» **Prompt A**: In the abstract on acute COVID treatments and long COVID, through what date were the database searches conducted?
» **Prompt B**: Reproduce the stretch of the abstract on acute COVID treatments and long COVID from "Whether treatment during" through "no language restrictions.".

Sun, Gangqiang; Lin, Ke; Ai, Jingwen; Zhang, Wenhong.
Affiliation
  • Sun G; Department of Infectious Diseases, Shanghai Key Laboratory of Infectious Diseases and Biosafety Emergency Response, National Medical Center for Infectious Diseases, Huashan Hospital, Shanghai Medical College, Fudan University, Shanghai, China. Electronic address: joshsgq@gmail.com.
  • Lin K; Department of Infectious Diseases, Shanghai Key Laboratory of Infectious Diseases and Biosafety Emergency Response, National Medical Center for Infectious Diseases, Huashan Hospital, Shanghai Medical College, Fudan University, Shanghai, China. Electronic address: klin22@m.fudan.edu.cn.
  • Ai J; Department of Infectious Diseases, Shanghai Key Laboratory of Infectious Diseases and Biosafety Emergency Response, National Medical Center for Infectious Diseases, Huashan Hospital, Shanghai Medical College, Fudan University, Shanghai, China; Shanghai Sci-Tech Inno Center for Infection & Immuni
  • Zhang W; Department of Infectious Diseases, Shanghai Key Laboratory of Infectious Diseases and Biosafety Emergency Response, National Medical Center for Infectious Diseases, Huashan Hospital, Shanghai Medical College, Fudan University, Shanghai, China; Shanghai Sci-Tech Inno Center for Infection & Immuni
Article in En | MEDLINE | ID: mdl-39002665
ABSTRACT

BACKGROUND:

Whether treatment during acute COVID results in protective efficacy against long COVID incidence remains unclear.

OBJECTIVES:

To assess the relationship between acute COVID treatments of antivirals, corticosteroids, and monoclonal antibodies (mAbs) and long COVID incidence, and their effects in different populations and individual symptoms. DATA SOURCES Searches were conducted up to Jan 29, 2024 in PubMed, Medline, Web of Science, and Embase. STUDY ELIGIBILITY CRITERIA Articles that reported long COVID incidence post-acute COVID with a follow-up of at least 30 days with no language restrictions.

PARTICIPANTS:

Patients with a COVID-19 diagnosis history.

INTERVENTIONS:

Patients treated with antivirals, corticosteroids or mAbs. ASSESSMENT OF RISK OF BIAS Quality assessment was based on Newcastle-Ottawa scale, ROBINS-I and Cochrane risk of bias tool. METHODS OF DATA

SYNTHESIS:

Basic characteristics were documented for each study. Random forest model and meta-regression was used to evaluate correlation between treatments and long COVID.

» **Data**:

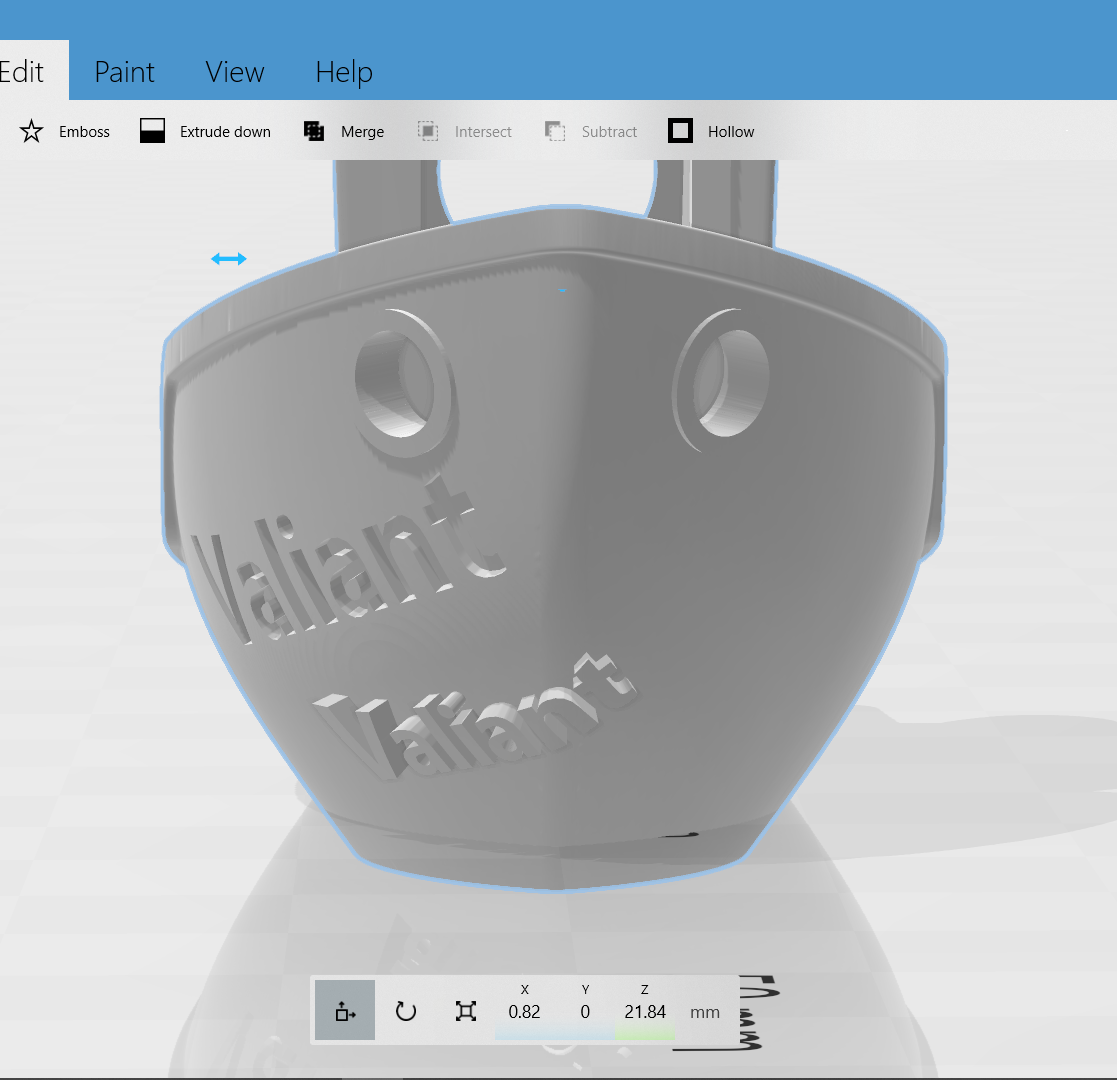The height and width of the screenshot is (1080, 1117).
Task: Click the green Z value slider bar
Action: pos(645,1035)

» **Answer section A**: Jan 29, 2024

» **Answer section B**:
Whether treatment during acute COVID results in protective efficacy against long COVID incidence remains unclear.

OBJECTIVES:

To assess the relationship between acute COVID treatments of antivirals, corticosteroids, and monoclonal antibodies (mAbs) and long COVID incidence, and their effects in different populations and individual symptoms. DATA SOURCES Searches were conducted up to Jan 29, 2024 in PubMed, Medline, Web of Science, and Embase. STUDY ELIGIBILITY CRITERIA Articles that reported long COVID incidence post-acute COVID with a follow-up of at least 30 days with no language restrictions.